Don has a last name, but you don’t call friends by their last names. You call them by their first names or nicknames that reflect the friendly relationship Don creates with his customers.

My spouse controls the pursestrings in our family — something to do with my total financial incompetence — and thus handles most of the major shopping. I handle small stuff — things not needed but craved, like soft drinks, snacks, candies and tacky-but-fun seasonal decorations. I admit, I am addicted to the little solar Thanksgiving turkeys, Christmas elves and Easter bunnies.

I use my “FD shopping list” as an excuse to spend a few minutes every few days in a store where the folks who work truly make you, as the Shakers say, feel “kindly welcome.” I don’t need, sometimes don’t even want the items. I’m just into a speedy form of the old Southern tradition of loafing at the nearby general store.

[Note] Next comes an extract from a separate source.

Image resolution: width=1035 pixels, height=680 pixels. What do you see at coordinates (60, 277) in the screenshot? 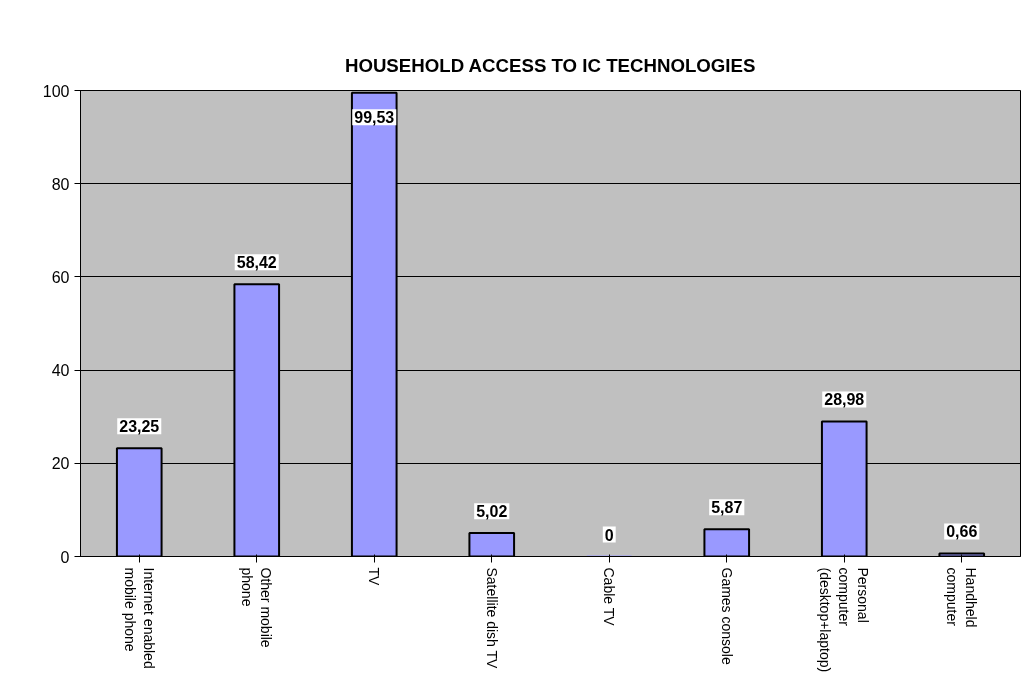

Nobody is better at making his store’s loafers enjoy their experience than Don. He can talk about everything from politics to government to local events, state events, national events and, yes, the weather. He also checks on his customers’ well being, health, jobs and lives.

Unless the topic is too serious — he expresses sympathy over a loss of a loved one, for instance — he always injects humor in the conversation, at his customer’s expense, his expense, no expense.

My happy and enjoyable experience as one of Don’s loafers soon will end. Danville’s Family Dollar, along with several hundred others, will be closing in the next few weeks.

It’s a sad reminder that stores of all sizes are subject to whims of corporations.

Thanks for the memories, as well as friendliness and sunniness, Don. I will miss getting that little solar leprechaun next March, but I will miss you even more.